What the task requires: Rewrite all of the lines below, including each request, and increase every coordinate value in the answers by 109. Leave the pictures out of your answer.

Element and text position data:

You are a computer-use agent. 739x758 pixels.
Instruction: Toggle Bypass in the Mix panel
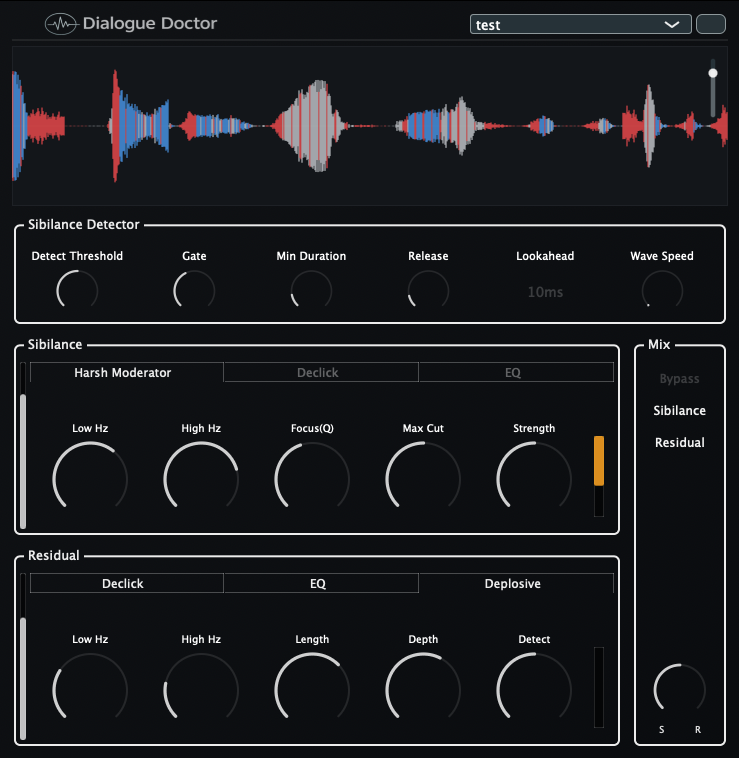(x=679, y=379)
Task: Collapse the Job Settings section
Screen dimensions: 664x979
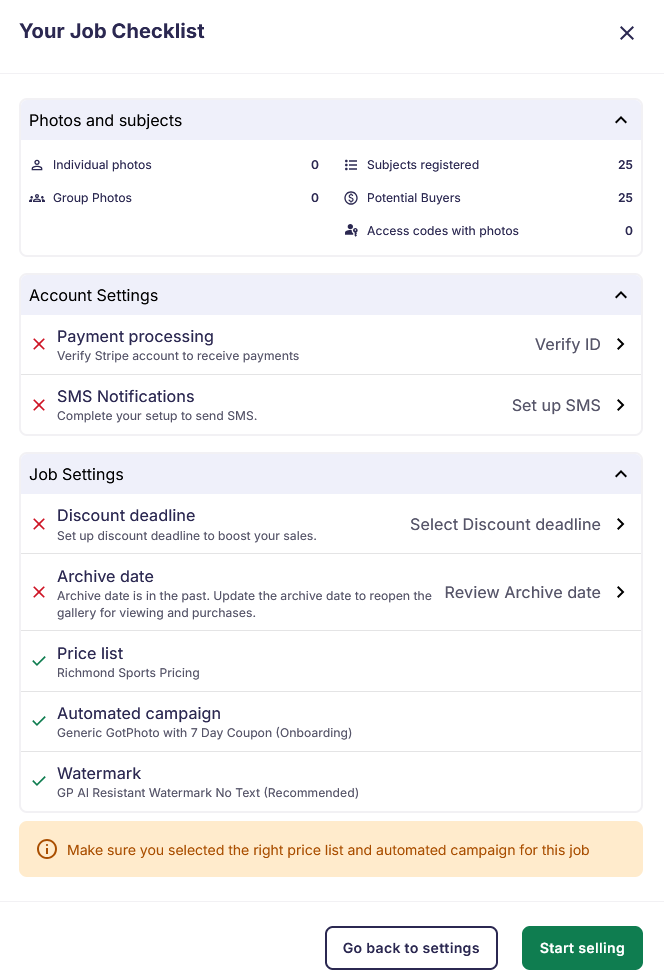Action: [620, 473]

Output for this task:
You are a computer-use agent. 739x758 pixels.
Instruction: Toggle Bypass in the Mix panel
(x=788, y=488)
Task: Collapse the Job Settings section
Screen dimensions: 664x979
Action: [729, 582]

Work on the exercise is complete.